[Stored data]
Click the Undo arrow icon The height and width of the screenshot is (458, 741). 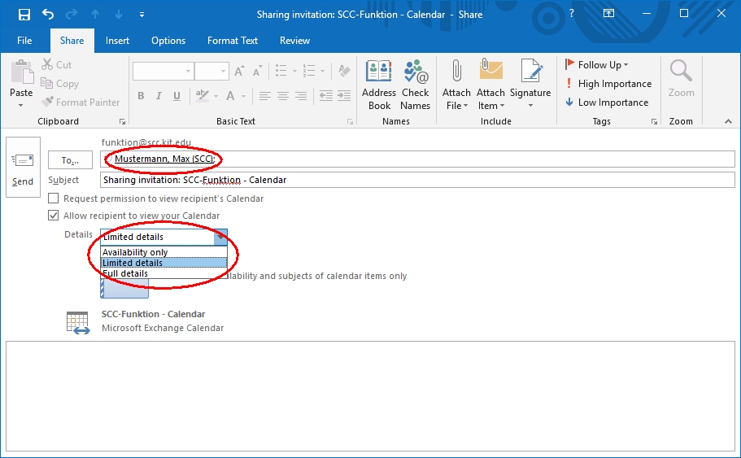click(x=48, y=15)
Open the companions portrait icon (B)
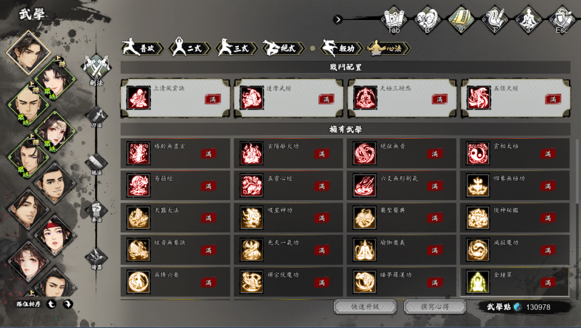 427,19
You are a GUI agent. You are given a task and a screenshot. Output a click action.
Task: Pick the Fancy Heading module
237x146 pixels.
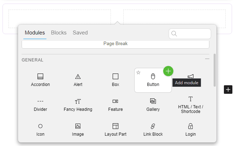pyautogui.click(x=78, y=104)
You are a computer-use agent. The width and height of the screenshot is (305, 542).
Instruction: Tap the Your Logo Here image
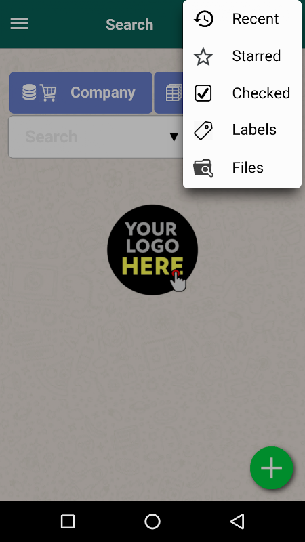(153, 249)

* [About this exercise]
In the answer, include exactly the lines from the one containing "You are a computer-use" through the end of the records above and no pictures at all.

* [Result of this exercise]
You are a computer-use agent. The width and height of the screenshot is (305, 542).
Instruction: Tap the Your Logo Here image
(153, 249)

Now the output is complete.